Carl Fabergé 1846-1920



Peter Carl Fabergé is associated with perfect craftsmanship, superior design and fine taste. Fabergé objects continue to be prized by the discerning and are to be found among royal and eminemt private collections as well as world museums. The firm had modest beginnings: in 1842, Gustave Fabergé, of French Huguenot descent opened a silver and jewellery shop in St. Petersburg, which in 1870 was taken over by his 24 year old son, Peter Carl (b. St. Petersburg), who rapidly transformed the small and conventional business into Russia's and one of Europe's most fashionabel house of jewellery. He had a remarkable skill for organisation and at one time employed over 500 artistes and crafsmen. In 1882 he was joined by his younger brother, Agathon from Dresden. Peter Carl acted as the artistic and commercial director, while the technical management was entrusted to his head workmasters, notably Erik Kollin, Michael Perchin, Henrik Wigström, Julius Rappoport and August Holmström who experimented with a rich variety of stones and multi­coloured golds and perfected their enamelling techniques to an unrivalled level.


Fabergé only designed the most important objects himself, such as the Imperial Easter Eggs which Alexander III presented to his Empress and Nicholas II to his mother and Empress. These were made in a variety of stones and metals, which when opened revealed a "surprise", such as a basket of flowers or golden carriage. Fabergé created a total of 54 Imperial Eggs, the first was made in 1884 and in the same year his house was granted a Royal Warrant. Fabergé subsequently supplied royalty from the Far East and Europe as well as Edwardian aristocracy.
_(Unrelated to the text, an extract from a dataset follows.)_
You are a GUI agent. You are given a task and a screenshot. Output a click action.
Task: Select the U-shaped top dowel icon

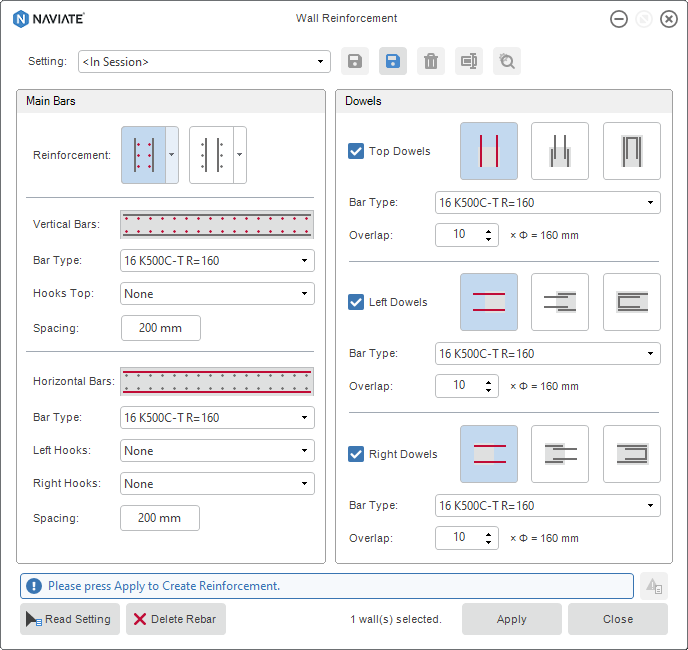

Fabergé trained in his home town; his subsequent travels to Western Europe proved an inspiration to a number of the firm's designs. The principle influence was French, the rococo of Louis XV, the more opulent neo-classical elements of Louis XVI and the Empire. Fabergé was also inspired by Far Eastern designs and materials, such as jade. On the other hand the small hardstone peasant types and animals are Russian inspiration, while the novelty objects such as the Imperial Eggs, miniature furniture or flowers in rock-crystal vases were unique inspirations.


The house exhibited at a number of international exhibitions, frequently winning award. At their first show, the Pan-Russian Exhibition, 1882 they won a Gold Medal and again at Nuremburg in 1885 The Imperial Eggs were shown for the frist time in 1900 at the Paris Exposition Universelle, Fabergé was subsequently decorated with the Legion d'Honneur. Fabergé's success led to business expansion, branches were opened in Moscow (from 1887), Odessa (1890-1918), Kieve (1905-10) and London (1903-15) The Bolshovic Revolution brought an end to the Faberge reign, the company was nationalised, the Imperial collection sold, Faberge fled the City and died in exile in Lausanne. But Fabergé objects continue to be revered; every object to leave his workshop was of breathtaking quality and as his biographer, Kenneth Snowman wrote, "it may be claimed that  any object which is not immaculately made and highly finished in every detail cannot be by Fabergé at all".